Fifty years later – the integration of Wake Forest University
 
 
It is perhaps hard to now remember or believe, but there was a time when athletes like Tim Duncan or Chris Paul could not have worn the “Old Gold and Black” and represented all that is good about Wake Forest University. 
 
                On a coming September weekend at Homecoming, Wake Forest is poised to celebrate and remember Ed Reynolds, once a nineteen year old from Ghana, who a group of Wake Forest students, known collectively as the African Student Program, selected as their candidate to gain admission to the undergraduate school in a final push to remove the racial barrier prohibiting such admissions.
 
                It was not easy. Though a faculty resolution in support of a racially free admission policy had been approved, the Board of Trustees would not say yes. But the students would not accept no, and so they, along with the support of several faculty members, mainly from the Department of Religion, kept the pressure on and raised enough money to bring Ed Reynolds to the United States. He was enrolled in Shaw University, and in January, 1962 the school finally began to move to change the policy.
 
                In March, the Wake Forest Baptist church, located on the campus, moved to allow all persons, regardless of race, to worship there. Pressure was building.   And on April 27, 1962, the trustees, in a vote of seventeen to nine, voted to integrate the college.
 
                Ed Reynolds, made all A’s at Shaw. He started Wake Forest, first in summer school, and then went on to graduate with honor, finished graduate school and became a professor of history. Wake Forest, though it had taken many years, became the first major private school in the South to integrate its student body.
 
                My older brother Glenn, then a student at Wake Forest, was a prime mover in the African Student Program, also became a professor of history and will be back in Winston-Salem in a  few weeks to talk about those times, the sit-in demonstrations in downtown Winston-Salem, the difficulties they faced, the unpopularity in some quarters, including the school, they encountered.
 
                But for several college age students, the early 1960’s, with the support, advice and encouragement of wise and courageous faculty professors, became a very special time. The three words, “African Student Program” don’t take up much space under a senior’s picture in a school annual. But the lasting contribution to the university and indeed everyone could fill a complete book.
 
                In the late summer of 2010, a long time professor of religion at Wake Forest, MacLeod Bryan died.

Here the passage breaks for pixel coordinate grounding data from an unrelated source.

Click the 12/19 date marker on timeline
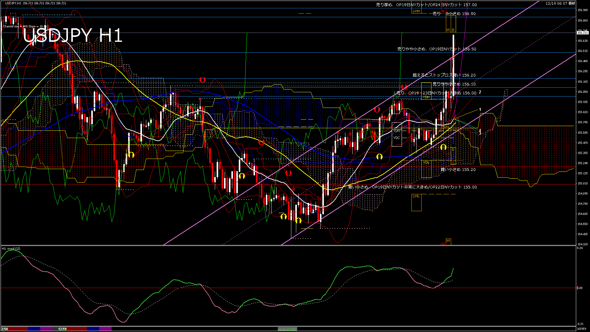Image resolution: width=590 pixels, height=332 pixels. click(x=62, y=329)
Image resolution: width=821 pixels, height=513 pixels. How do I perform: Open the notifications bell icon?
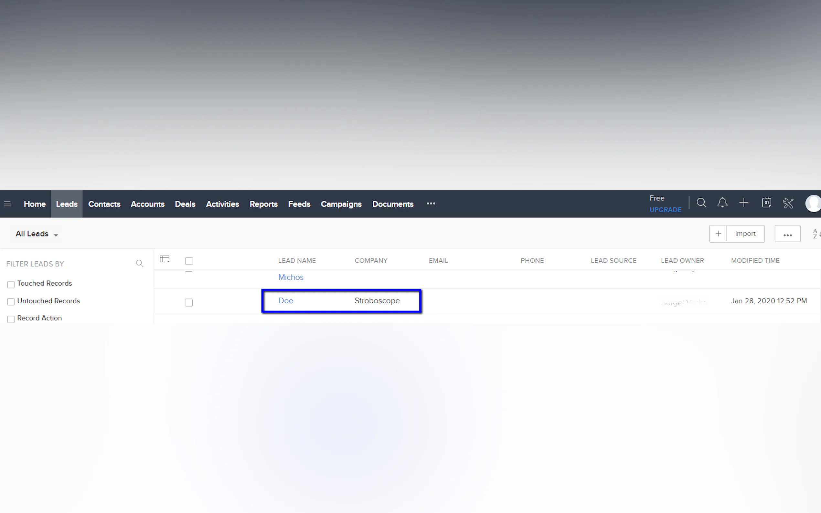722,203
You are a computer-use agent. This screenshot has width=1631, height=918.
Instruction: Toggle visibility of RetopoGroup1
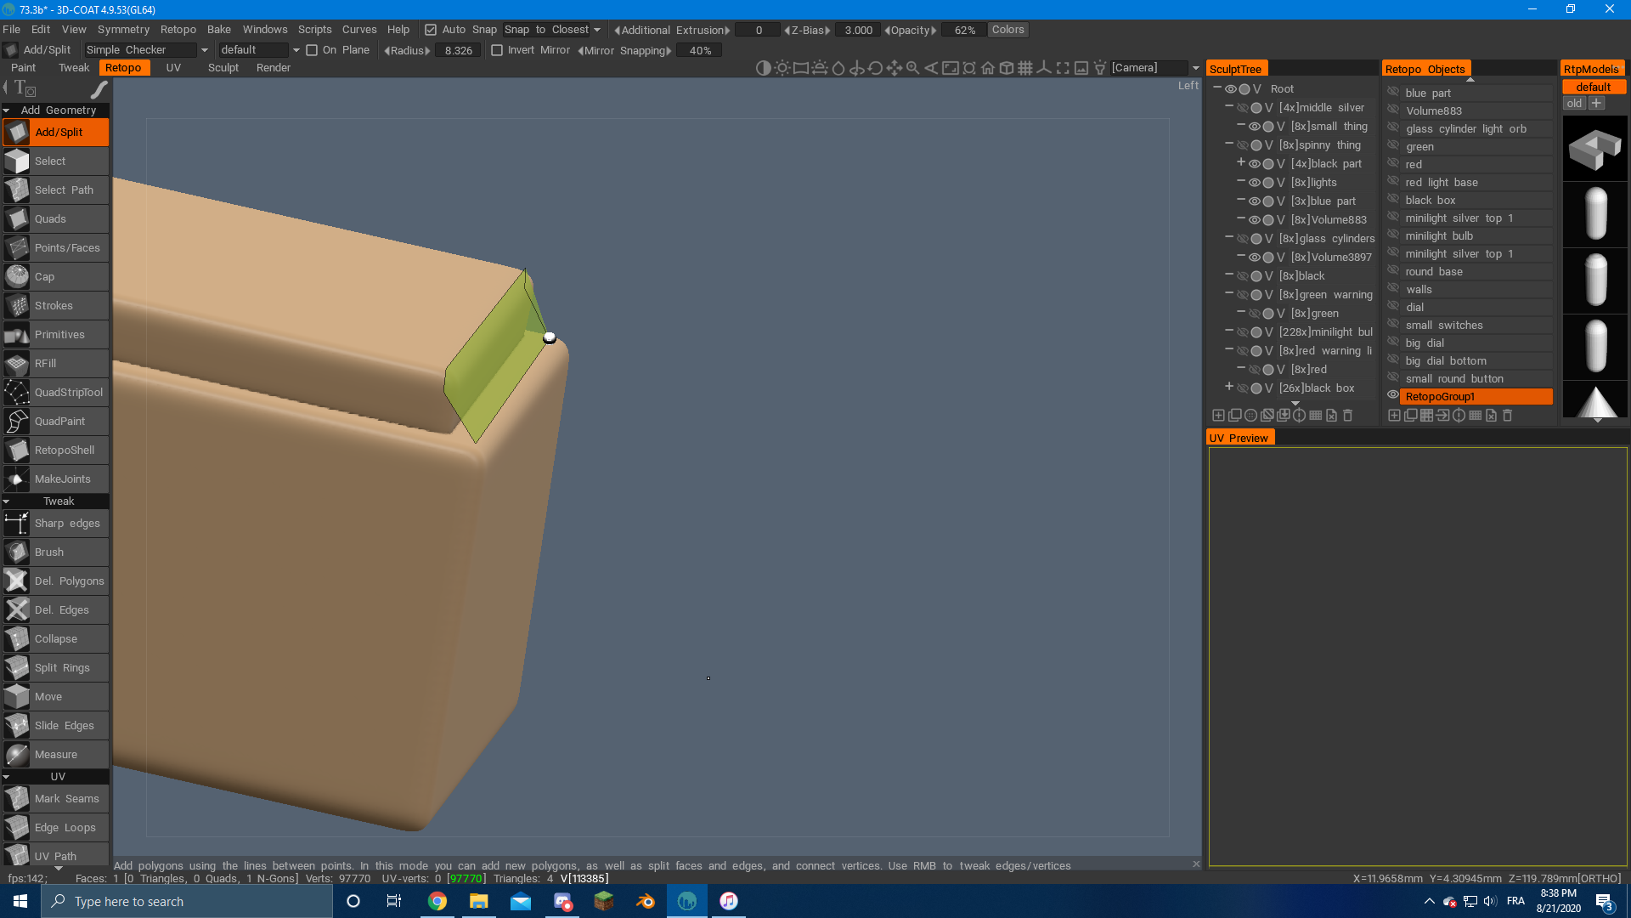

He was the one most instrumental in guiding and supporting the efforts of the students to desegregate Wake Forest. I spoke to Glenn about his passing, and I still remember what he said. Simply, “he was a great man”.
 
                So it is now fifty years later, and Wake Forest is a different place. It is more open. It is more free. In part, that is because of the imagination, determination and courage of young people long ago.